I'm sorry I can't address you by name.
I first noticed you by your cool headband. I was walking across the lobby of our woman-only gym when the color caught my eye. I turned to look at it, then I did a double take.
I hope--pray even--that the startle didn't register on my face. Then there was the awkward. You looked at me. I looked away. No! I shouldn't look away! This is a person! Look her in the face like anyone else! But you had looked away again. You looked back, I looked away, you looked away, I looked back. It was just unfortunate timing. I saw you smile, though. It was a nice smile.
Panic had set in at that point. I so desperately wanted you to know that I hadn't been staring at you,--that I'd just been looking at your headband. I tried to be casual. Smile back. I wanted to pack as much good will and acceptance into that smile. Was I smiling too much? I probably looked like I was just trying to stare more. I gave up and scurried off to the nursery to get my kids.

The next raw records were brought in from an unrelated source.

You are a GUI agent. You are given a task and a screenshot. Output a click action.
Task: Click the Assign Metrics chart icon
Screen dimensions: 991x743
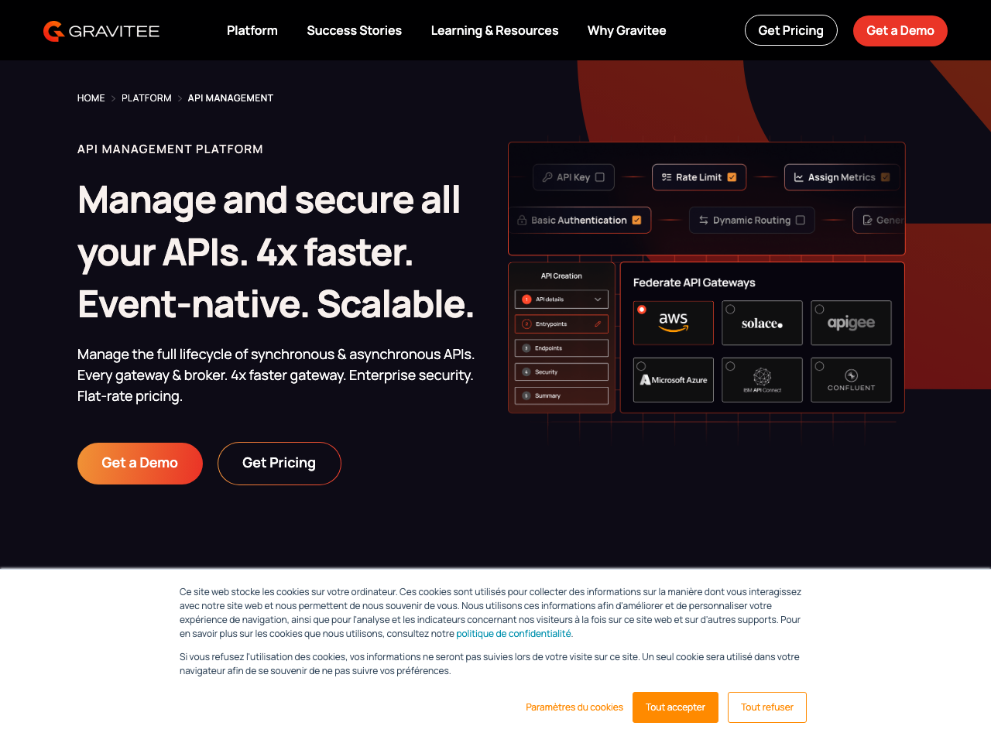pos(797,177)
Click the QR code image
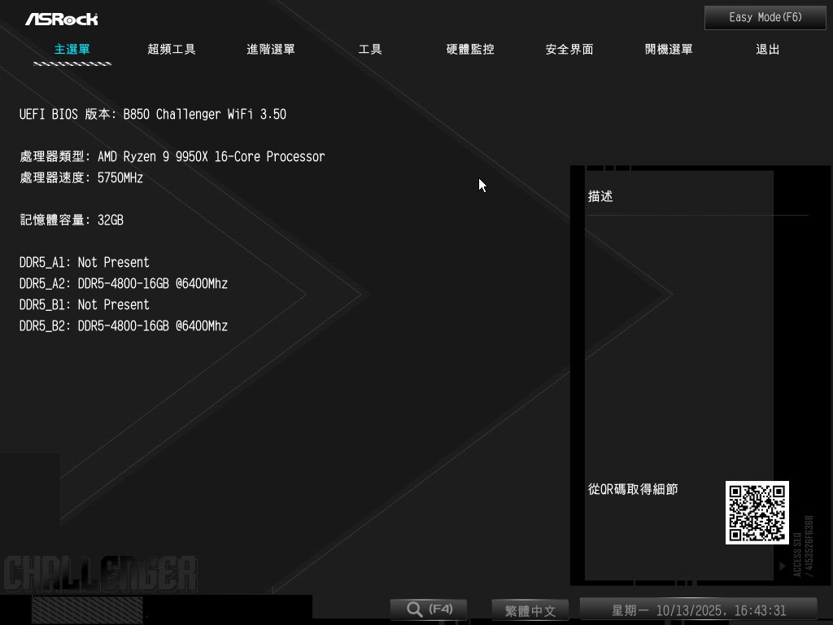Viewport: 833px width, 625px height. (x=757, y=513)
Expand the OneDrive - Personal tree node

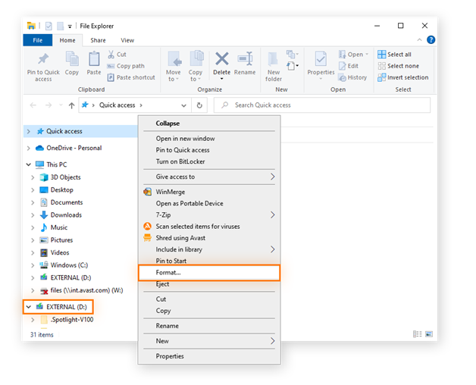[x=29, y=149]
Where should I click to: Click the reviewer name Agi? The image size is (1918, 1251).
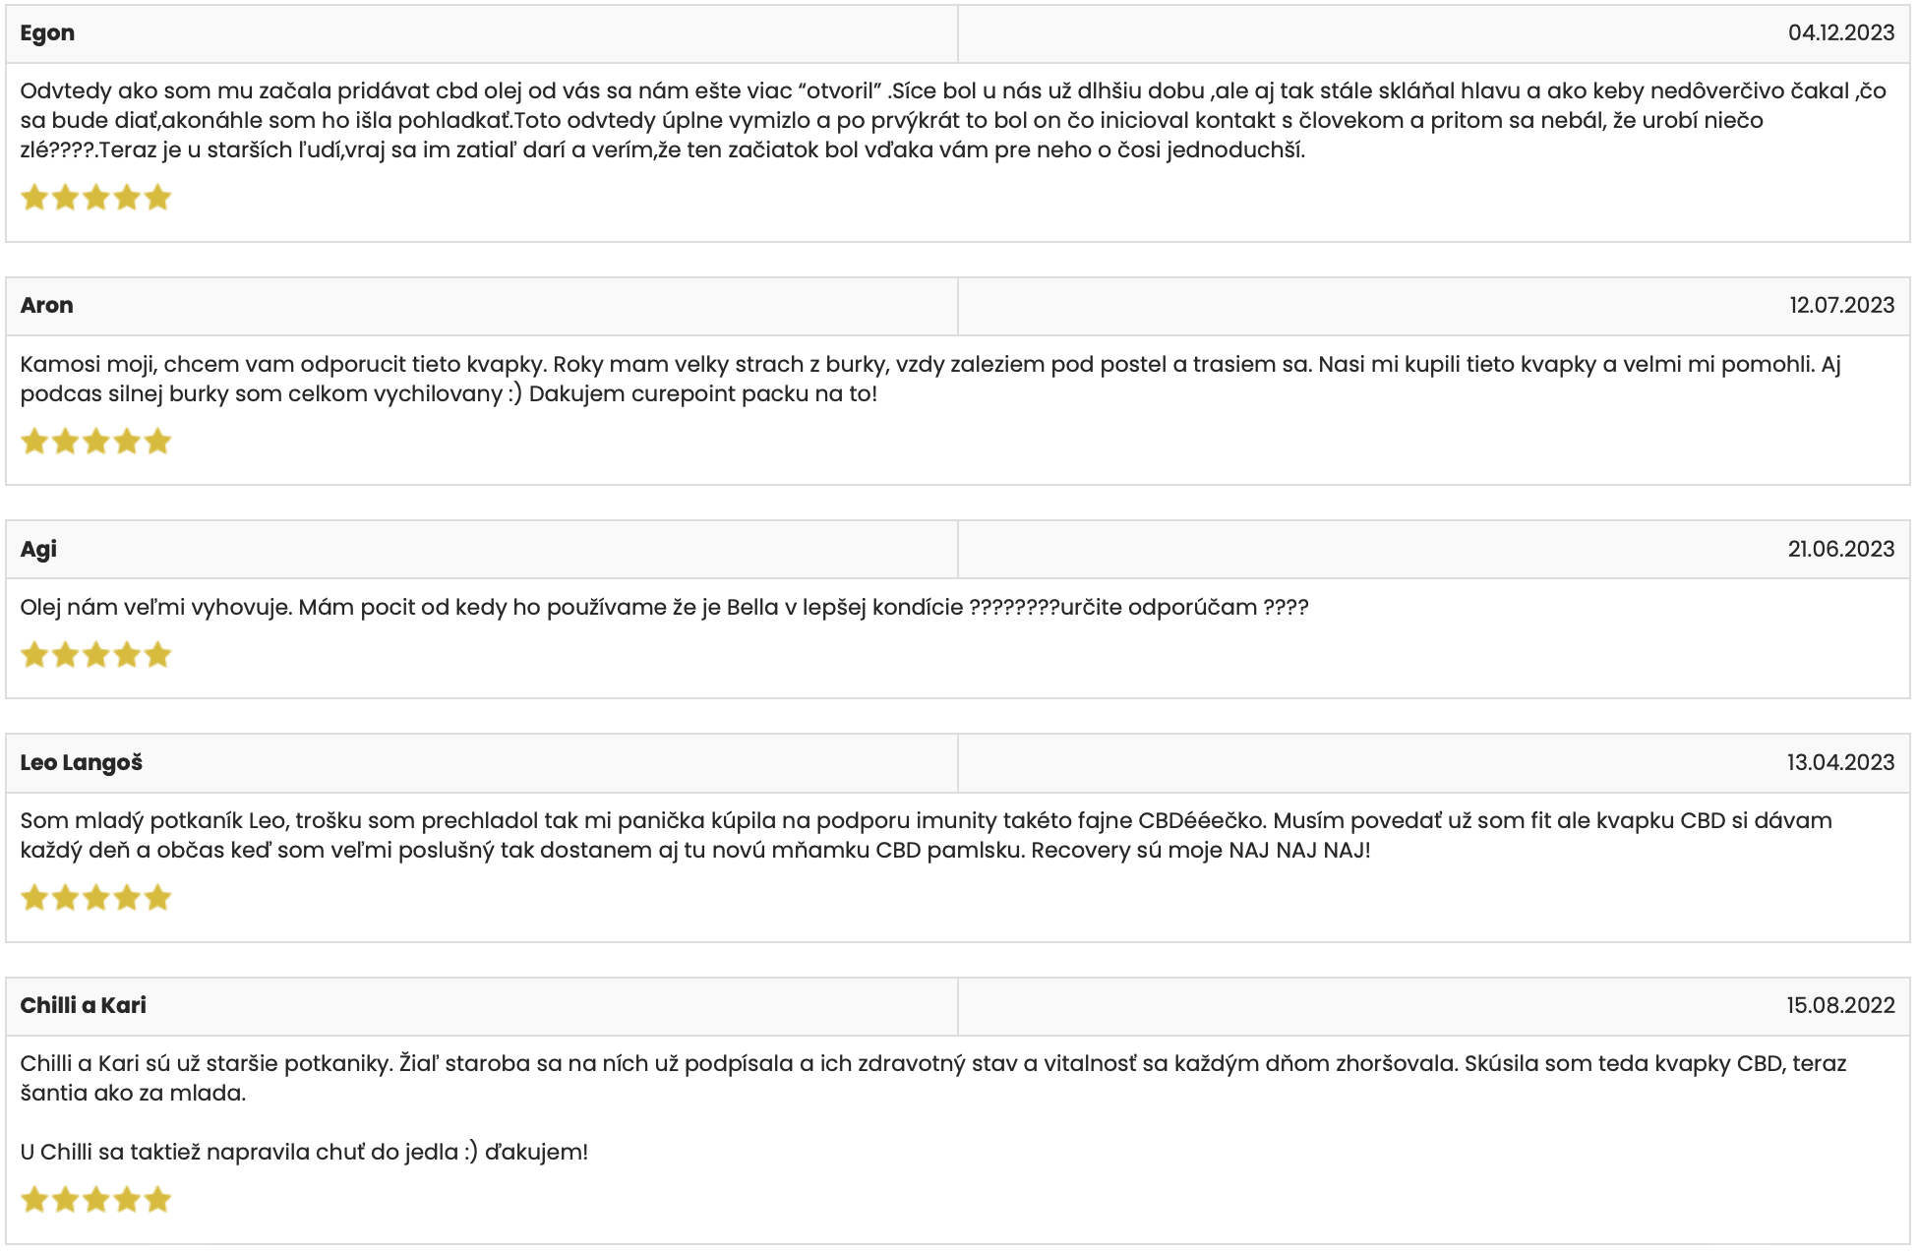pos(38,549)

I kicked myself as I picked up my kids, walked them to the car and buckled their seat belts. Then I slapped myself for a while on the drive home. What was wrong with me? I'm supposed to be open and accepting. I firmly believe that a transgender woman should have all the rights and respect any other woman has. Why couldn't I just meet your gaze and say, "Nice headband"?
I'll bet situations like this happen to you all the time. I'll bet it gets lonely. I hope I run into you again. Maybe we could have a conversation. Maybe we could be friends. I want a do-over.
I'd like to open these last few paragraphs to all transgender people. Because I am certain this is not the first time this has happened between two people, and it definitely won't be the last.
I'm sorry for all of us that stare without thinking. I'm sorry that some of us are struggling with change, even when we welcome it. I'm sorry that we have a hard time figuring out whether to call you "Sir" or "Mam." I'm sorry for all the stupid things I'm sure we say, some of us trying to prove how okay we are with you, others just being bad at making conversation. While I'm at it, I'm sorry we have anything to prove.
Please be patient with us when we fumble with our pronouns, titles, or other gendered vocabulary. Please don't be discouraged if one of us jumps when you say hello. Please keep smiling if we suddenly look panicked. And please, yes, please tell us if we make a mistake. Tell us if we say something rude or insensitive. Keep us accountable. It is going to take a long time for all of us to learn. Please forgive us when we are thick.
I hope this message is the extension of good will and acceptance I want it to be. I hope it is read by the people who need it most. But I hope, most of all, that it signals a small bit change.